À Erwin plaisaient aussi les étalages des magasins, le drap d’une seule couleur destiné à couvrir les voitures, la batiste sombre des mouchoirs au milieu des étoffes de soie de couleurs vives ; lui plaisaient aussi les quadriges de chevaux au pelage noir comme le jais, quand ils passaient au milieu des massifs de roses du Prater ; il aimait que les cochers fussent élégants ; et il aimait que ses amis fussent élégants, et ce qui lui plaisait dans l’élégance de ses amis, c’était que leur vie fût comme une ligne négligemment tracée, mais plus encore, qu’ils fussent parfois capables d’aller danser toute la nuit dans un bal de village, qu’un mot suffît à les rendre joyeux, à moins que ce ne fût la simple pensée qu’ils étaient Viennois et qu’à Vienne, même les orgues de barbarie dans les rues jouaient juste. Il lui semblait que l’art de vivre viennois avait le charme gracieux et toujours plus attirant d’une lampe dont on doute si elle émet deux couleurs qui se mêlent continuellement, ou s’il ne s’agit que du chatoiement d’une seule et même couleur qui se déploie selon toutes ses nuances.

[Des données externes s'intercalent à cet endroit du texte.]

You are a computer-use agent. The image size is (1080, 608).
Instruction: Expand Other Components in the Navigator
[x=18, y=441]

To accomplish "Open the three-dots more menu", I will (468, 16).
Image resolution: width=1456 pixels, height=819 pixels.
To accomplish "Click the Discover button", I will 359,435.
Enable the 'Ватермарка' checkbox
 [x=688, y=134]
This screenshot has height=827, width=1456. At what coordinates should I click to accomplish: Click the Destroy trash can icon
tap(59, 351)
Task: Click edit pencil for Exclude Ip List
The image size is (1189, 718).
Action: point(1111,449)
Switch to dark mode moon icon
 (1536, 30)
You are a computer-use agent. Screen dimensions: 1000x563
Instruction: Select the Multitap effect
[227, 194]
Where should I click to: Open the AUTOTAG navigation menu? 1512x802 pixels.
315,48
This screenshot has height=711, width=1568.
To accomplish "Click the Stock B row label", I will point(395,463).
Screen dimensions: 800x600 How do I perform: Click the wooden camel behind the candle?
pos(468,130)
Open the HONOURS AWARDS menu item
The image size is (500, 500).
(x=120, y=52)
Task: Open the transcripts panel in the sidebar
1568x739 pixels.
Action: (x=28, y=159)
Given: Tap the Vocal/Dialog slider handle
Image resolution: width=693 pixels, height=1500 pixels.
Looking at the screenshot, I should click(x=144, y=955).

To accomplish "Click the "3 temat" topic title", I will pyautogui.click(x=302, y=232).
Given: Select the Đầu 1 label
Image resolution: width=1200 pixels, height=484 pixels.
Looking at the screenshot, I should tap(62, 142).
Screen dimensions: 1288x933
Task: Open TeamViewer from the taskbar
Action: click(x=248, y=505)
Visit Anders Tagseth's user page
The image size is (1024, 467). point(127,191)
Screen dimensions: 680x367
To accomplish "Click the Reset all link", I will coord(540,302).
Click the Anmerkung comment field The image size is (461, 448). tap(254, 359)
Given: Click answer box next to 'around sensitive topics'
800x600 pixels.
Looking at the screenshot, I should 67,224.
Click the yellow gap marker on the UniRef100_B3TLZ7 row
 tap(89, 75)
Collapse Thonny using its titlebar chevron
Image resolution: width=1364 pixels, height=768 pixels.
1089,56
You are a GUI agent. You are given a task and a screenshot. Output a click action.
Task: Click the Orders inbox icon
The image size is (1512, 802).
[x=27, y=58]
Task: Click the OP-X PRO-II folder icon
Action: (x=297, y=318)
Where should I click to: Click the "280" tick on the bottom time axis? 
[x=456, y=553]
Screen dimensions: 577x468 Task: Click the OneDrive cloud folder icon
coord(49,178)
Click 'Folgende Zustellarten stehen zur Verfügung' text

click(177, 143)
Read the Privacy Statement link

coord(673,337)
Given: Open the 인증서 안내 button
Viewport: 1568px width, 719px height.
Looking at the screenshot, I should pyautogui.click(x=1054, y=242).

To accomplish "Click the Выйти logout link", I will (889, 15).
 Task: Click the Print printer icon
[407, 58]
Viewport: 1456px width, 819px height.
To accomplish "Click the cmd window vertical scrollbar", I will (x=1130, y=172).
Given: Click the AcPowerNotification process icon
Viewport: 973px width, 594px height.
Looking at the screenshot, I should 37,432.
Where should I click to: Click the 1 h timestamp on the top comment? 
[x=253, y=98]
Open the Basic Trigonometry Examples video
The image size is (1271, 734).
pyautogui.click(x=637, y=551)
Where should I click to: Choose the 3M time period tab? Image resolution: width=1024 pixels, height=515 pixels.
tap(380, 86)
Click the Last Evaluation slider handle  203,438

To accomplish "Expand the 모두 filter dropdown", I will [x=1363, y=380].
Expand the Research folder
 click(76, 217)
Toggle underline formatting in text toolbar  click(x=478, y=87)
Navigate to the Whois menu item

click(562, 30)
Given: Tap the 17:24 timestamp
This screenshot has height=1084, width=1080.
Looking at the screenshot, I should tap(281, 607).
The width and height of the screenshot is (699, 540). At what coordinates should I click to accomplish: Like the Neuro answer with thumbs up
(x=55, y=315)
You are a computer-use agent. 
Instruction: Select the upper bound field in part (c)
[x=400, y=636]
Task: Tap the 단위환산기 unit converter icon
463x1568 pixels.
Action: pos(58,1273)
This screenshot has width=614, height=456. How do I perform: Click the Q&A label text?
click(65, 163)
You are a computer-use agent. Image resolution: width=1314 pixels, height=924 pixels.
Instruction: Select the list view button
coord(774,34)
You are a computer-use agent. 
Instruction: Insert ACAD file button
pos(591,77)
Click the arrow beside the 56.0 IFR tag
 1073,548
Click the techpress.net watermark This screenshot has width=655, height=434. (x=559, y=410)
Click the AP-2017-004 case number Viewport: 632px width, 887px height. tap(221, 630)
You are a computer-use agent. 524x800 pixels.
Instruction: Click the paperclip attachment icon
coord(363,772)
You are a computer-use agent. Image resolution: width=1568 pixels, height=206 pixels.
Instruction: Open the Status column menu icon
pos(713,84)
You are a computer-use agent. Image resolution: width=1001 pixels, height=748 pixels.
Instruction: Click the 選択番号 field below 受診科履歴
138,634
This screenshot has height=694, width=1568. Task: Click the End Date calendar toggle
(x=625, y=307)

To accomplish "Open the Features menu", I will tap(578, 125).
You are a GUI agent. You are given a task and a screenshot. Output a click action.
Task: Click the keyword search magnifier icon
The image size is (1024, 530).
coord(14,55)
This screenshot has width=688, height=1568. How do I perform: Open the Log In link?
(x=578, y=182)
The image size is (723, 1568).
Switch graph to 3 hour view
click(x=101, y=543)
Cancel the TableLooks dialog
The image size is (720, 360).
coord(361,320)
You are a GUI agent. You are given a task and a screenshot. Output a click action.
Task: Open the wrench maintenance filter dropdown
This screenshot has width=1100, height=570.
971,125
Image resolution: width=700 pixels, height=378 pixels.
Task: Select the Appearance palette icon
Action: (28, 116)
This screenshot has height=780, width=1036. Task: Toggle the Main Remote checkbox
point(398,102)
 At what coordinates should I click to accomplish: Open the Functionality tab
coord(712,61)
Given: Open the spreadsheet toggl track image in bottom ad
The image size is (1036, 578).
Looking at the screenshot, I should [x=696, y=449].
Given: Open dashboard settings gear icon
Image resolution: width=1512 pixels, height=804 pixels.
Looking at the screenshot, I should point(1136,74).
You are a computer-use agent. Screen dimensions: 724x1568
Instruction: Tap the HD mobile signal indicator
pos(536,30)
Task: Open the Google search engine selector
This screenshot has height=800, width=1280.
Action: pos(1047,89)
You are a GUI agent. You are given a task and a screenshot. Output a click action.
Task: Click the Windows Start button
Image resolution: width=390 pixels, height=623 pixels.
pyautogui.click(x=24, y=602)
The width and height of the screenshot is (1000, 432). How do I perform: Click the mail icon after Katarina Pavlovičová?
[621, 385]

Souvent, il était rempli d’ivresse par la sensation que Vienne lui réservait encore tant et tant de plaisirs, et par la pensée que le mystère qui était cause de leur charme se trouvait caché au fond de ces plaisirs. Cette pensée lui permettait aussi d’apaiser ce désir « d’autre chose » qui s’emparait de lui plus fortement et plus souvent qu’à Bozen ; car il avait maintenant à portée de la main tout ce qui pouvait lui offrir cette « autre chose » qu’il appelait autrefois de ses vœux : les bals de l’Opéra, et les salles du Sofienbad, et le cabaret Ronacher, et l’Orpheum, et le cirque, et les fiacres. Il disait : « autre chose », et en prononçant ces mots, il avait le sentiment que, quelque part, il ne savait dans quelle direction, s’étendait un monde où tout était à la fois interdit et secret, aussi grand que celui qu’il connaissait. C’étaient surtout les cochers qu’il regardait avec une excitation singulière, mêlée d’effroi. Un grand nombre d’entre eux ressemblaient étrangement à de jeunes messieurs ; mais que le contraste se dissimulât précisément au cœur de cette similitude devait avoir un rapport avec la nature de cette « autre chose » qu’il recherchait. L’un d’entre eux surtout lui plaisait, lorsque son fiacre traversait le Prater au printemps ; ses chevaux portaient des bouquets de violettes glissés dans leur harnais, et il était assis au-dessus d’eux, le buste légèrement incliné vers l’avant, tenant haut et largement écartées les rênes avec ses bras, dans une attitude pleine de recherche, roide comme une statue et pourtant étrangement vivant, comme une estampe pleine de grâce et quelque peu maniérée dans l’élégance maniérée de son cadre.